I rise to speak in support of amendment 124, tabled by my right hon. Friend the Member for Carshalton and Wallington (Tom Brake), and new clause 27, tabled by the hon. Member for Brighton, Pavilion (Caroline Lucas). I am very pleased that she is here to introduce it later on.
What is the biggest long-term issue facing people here in Britain and across the world? It is not Brexit and it is not the world economy; it is climate change and the environment. For decades, we have thoughtlessly exploited our planet, heated the atmosphere and polluted the earth. The price we pay for continuing as before will be enormous.
As part of the European Union, Britain is making progress to tackle climate change. Together, we have signed up to the Paris agreement. Many European laws and regulations, which are our laws, have been a force for good and have nudged the UK towards better environmental protection and better protection for human health. That was possible through the effective enforcement of those laws by EU agencies and the European Commission. The Bill carries with it the risk that we might scrap the commitments we have shared with the EU to go it alone, or to throw in our lot with America or another country.

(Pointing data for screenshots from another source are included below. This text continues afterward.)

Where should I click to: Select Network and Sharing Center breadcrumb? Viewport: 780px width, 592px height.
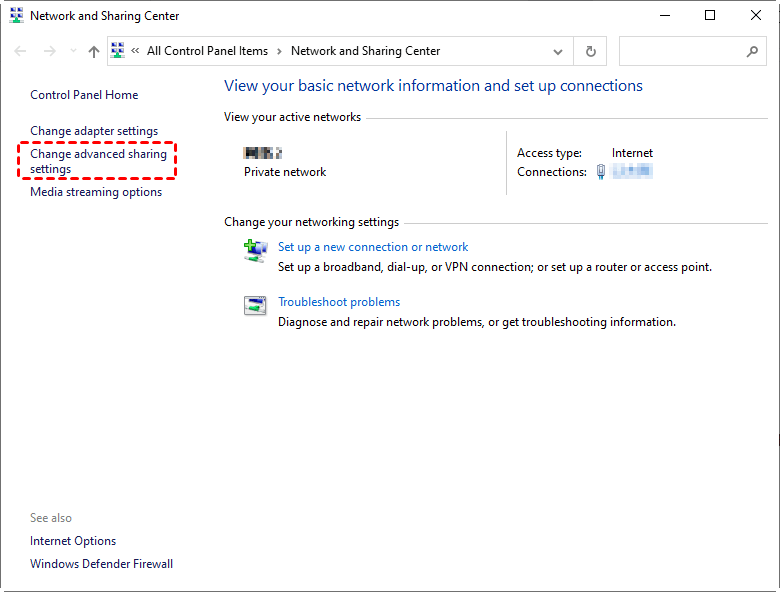point(365,51)
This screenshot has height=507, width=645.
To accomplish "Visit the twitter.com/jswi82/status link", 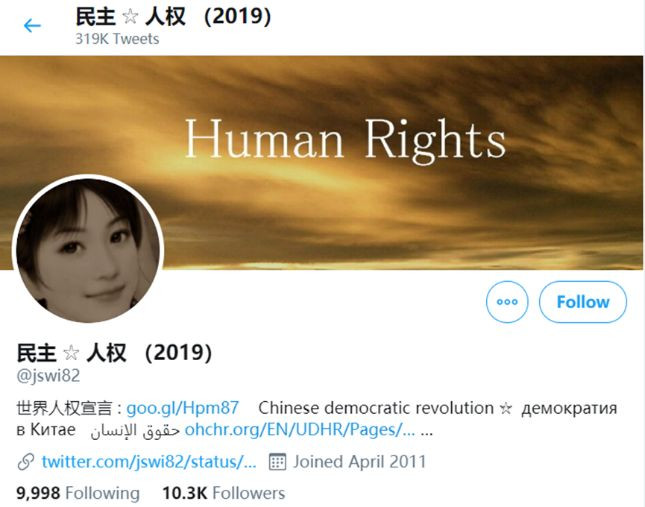I will [149, 461].
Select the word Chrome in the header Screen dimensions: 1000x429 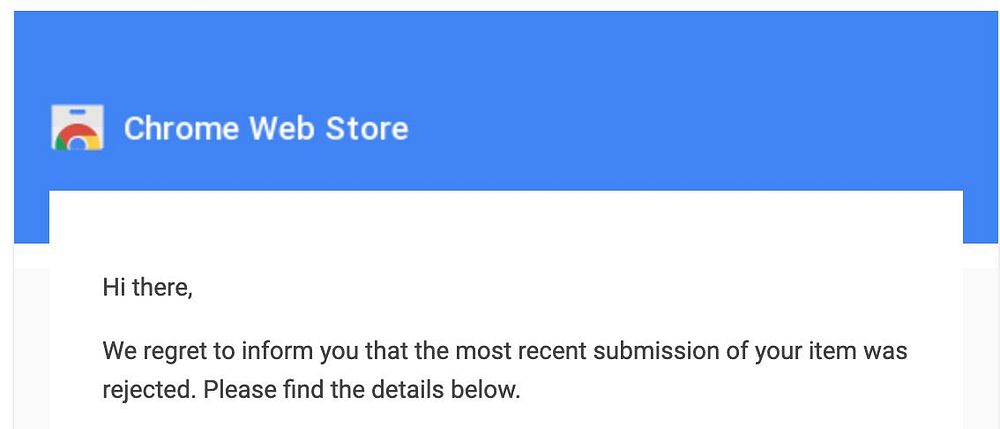coord(181,128)
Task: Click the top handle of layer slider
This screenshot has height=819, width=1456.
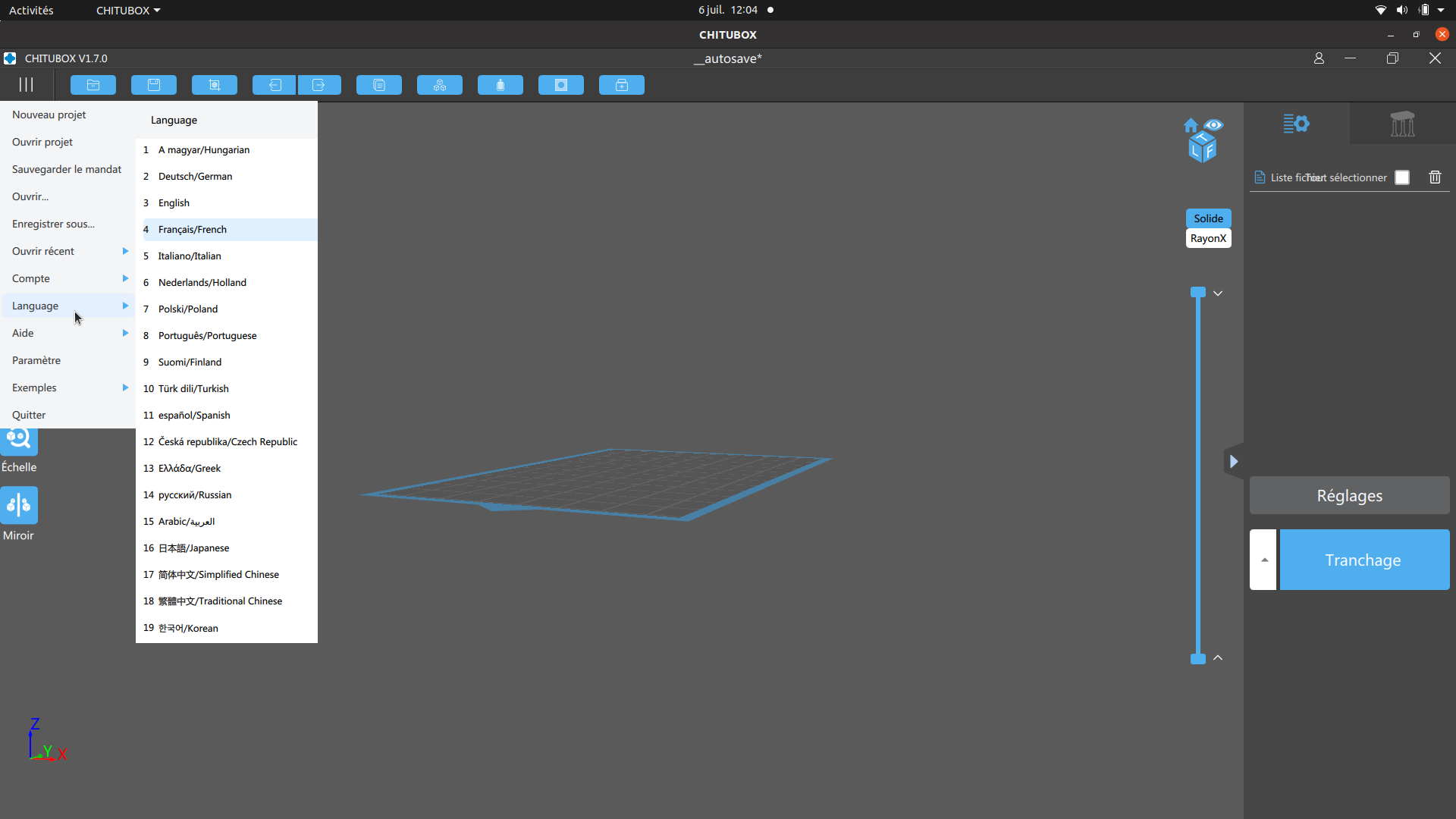Action: point(1198,293)
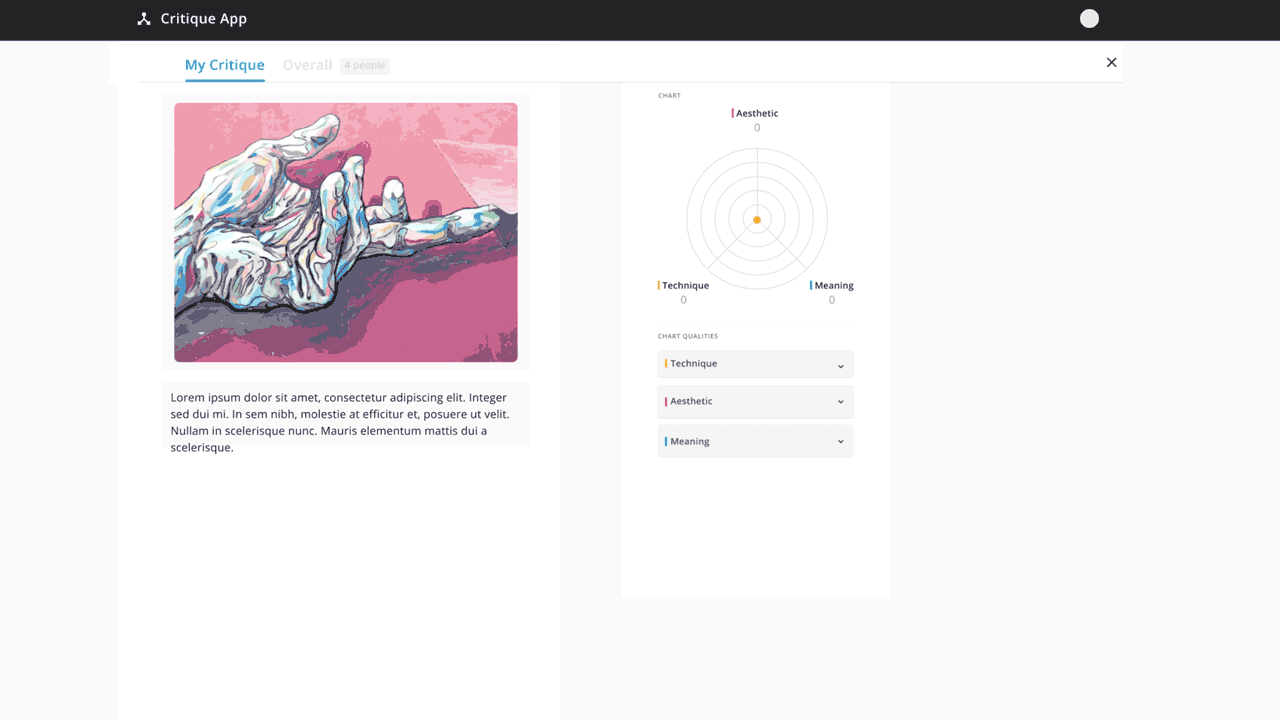Expand the Technique quality section

coord(755,364)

I want this country to become the greenest in the world. Before I became an MP, I was closely involved in improving how we dealt with our household and commercial waste following the EU landfill directive. Landfill produces a potent greenhouse gas, methane, and diverting landfill waste through recycling, composting and waste reduction is the only way to stop this greenhouse gas getting into the atmosphere. The UK is still one of the worst recyclers in the developed world, according to figures released the other day.
We have a long way to go and would not have gone as far as we have without the EU pushing us in the right direction and the effective enforcement of the European enforcement agencies and the Commission. We have talked for a while today about how the UK has been a leader on particular EU legislation. That is the beauty of the EU: in some areas, we are leaders; in other areas, such as air pollution, other countries have been leaders. Together, we have produced a body of legislation that makes things better for us all. Another example of good EU legislation is how our beaches have been cleaned up following EU directives. British beaches are now 99% clean and safe—that is what the EU has done for us.
The environment is owned by everybody. It is not a person or legal entity that can complain. Private ownership in a deregulated world does not protect the environment. That is why the legal principles that underpin the EU, as well as powerful and independent enforcement bodies, are so essential.
Frankly, I am not reassured by Ministers. The recent Brexit impact assessment debacle or the war of words over regulatory alignment or divergence are prime examples
of why we should not be bamboozled by fine words, but keep a watchful, eagle eye on the Government’s every move. The draft animal welfare Bill that has been produced in a panic is not at all reassuring, but rather an example of how all the Government can do in the face of Brexit is to firefight. Indeed, the biggest problem for me is that Brexit has to happen in such an enormous rush, and that there is apparently the need to undo in a few short months the laws, regulations, enforcement, co-operation and partnerships that have evolved over 40 years.
The protection of the environment depends on cross-border co-operation. The environment is not a game of politics. It is the one thing that can either guarantee or endanger our own survival. The next best thing to staying in the EU would be to stay in the single market and the customs union. That alone would protect the high standards for the environment, health, safe employment, consumer protection and animal rights, and the oversight and enforcement of those standards by independent agencies. That is why everybody in the House should support amendment 124, tabled by my right hon. Friend the Member for Carshalton and Wallington, which would ensure that the Bill’s provisions would not undermine EU regulations and their enforcement during the transition period, while we are still operating in the single market.
At the very least, we should set up independent regulatory bodies that are effective and have enough teeth to hold powerful organisations, global companies, industries and individuals to account, and new clause 27 would allow that to happen. Of course, it would be great if we could count on everybody to do the right thing, but experience tells us otherwise. Environmental crimes continue unfettered where there are not powerful laws and powerful enforcement agencies.
Would it not be a tragedy if Brexit meant that we aligned ourselves with Trump’s America, pulling out of the Paris climate change agreement, expanding our fossil fuel industry, undermining our renewable energy industry, trampling over environmental protection laws and sitting idly by as the planet warmed up? Climate change is not “Project Fear”; it is the worrying and brutal reality. I started by saying that climate change is the biggest challenge of our age—bigger than Brexit. What a tragedy it will be if the environment and vital action to tackle climate change are the biggest victims of Brexit.